High performers often know they excel but lack external signals; reverse imposter syndrome explains this perception gap and offers concrete steps to make your work visible and recognized.
Reverse imposter syndrome is a perception problem where you know you deliver excellent work but others don't see it. Wes Kao discovered the term after realizing his own achievements were hidden behind closed doors, limited visibility, and a lack of external signals. The core insight is that confidence alone isn't enough; you need a brand that matches your internal track record.
Tech leaders who stay in the trenches often see their most strategic contributions locked away from managers, peers, and customers. When promotions, project assignments, or senior leadership attention depend on visible impact, this invisible excellence becomes a career blocker. The article shows how the mismatch between internal competence and external perception leads to frustration, resentment, and missed opportunities.

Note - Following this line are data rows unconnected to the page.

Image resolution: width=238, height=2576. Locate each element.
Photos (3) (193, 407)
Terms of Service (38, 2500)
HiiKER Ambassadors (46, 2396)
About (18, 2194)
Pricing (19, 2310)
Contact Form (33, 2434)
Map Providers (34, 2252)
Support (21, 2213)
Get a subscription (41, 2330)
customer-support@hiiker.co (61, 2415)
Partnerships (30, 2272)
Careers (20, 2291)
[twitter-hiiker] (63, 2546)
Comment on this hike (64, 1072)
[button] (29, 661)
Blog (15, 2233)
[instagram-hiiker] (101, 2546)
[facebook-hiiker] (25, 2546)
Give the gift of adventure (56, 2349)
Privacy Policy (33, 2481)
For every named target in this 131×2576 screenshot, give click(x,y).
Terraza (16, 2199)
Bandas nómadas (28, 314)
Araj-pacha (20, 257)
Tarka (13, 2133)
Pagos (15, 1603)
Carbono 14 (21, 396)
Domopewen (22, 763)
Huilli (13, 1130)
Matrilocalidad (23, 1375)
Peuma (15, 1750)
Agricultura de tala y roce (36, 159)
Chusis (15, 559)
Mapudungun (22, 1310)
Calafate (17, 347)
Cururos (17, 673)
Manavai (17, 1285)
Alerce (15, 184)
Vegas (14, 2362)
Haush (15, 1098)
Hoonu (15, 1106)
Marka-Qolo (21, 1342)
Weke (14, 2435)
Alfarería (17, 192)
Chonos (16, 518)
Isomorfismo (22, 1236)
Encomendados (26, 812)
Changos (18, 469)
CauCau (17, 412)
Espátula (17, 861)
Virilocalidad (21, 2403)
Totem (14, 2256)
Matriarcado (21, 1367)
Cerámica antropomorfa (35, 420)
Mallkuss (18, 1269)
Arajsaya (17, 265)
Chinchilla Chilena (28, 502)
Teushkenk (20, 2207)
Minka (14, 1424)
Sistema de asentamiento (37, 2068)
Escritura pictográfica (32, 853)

The practical fix is to treat visibility like a systematic PR campaign. Speak about strategy more often, share outcomes with a broader audience, and frame work in terms that resonate with executives. Wes recommends regular updates, concise narratives about results, and learning to position yourself as a strategic operator rather than just a great doer. He backs this with examples of clients who shifted from being unseen to earning promotions and high-profile projects.
Beyond tactics, the piece challenges the stigma around personal branding for engineers. It argues that authentic self-promotion is a responsibility for operators who want their outsides to match their insides. By adopting these habits, leaders can close the perception gap and ensure their work gets the recognition it deserves.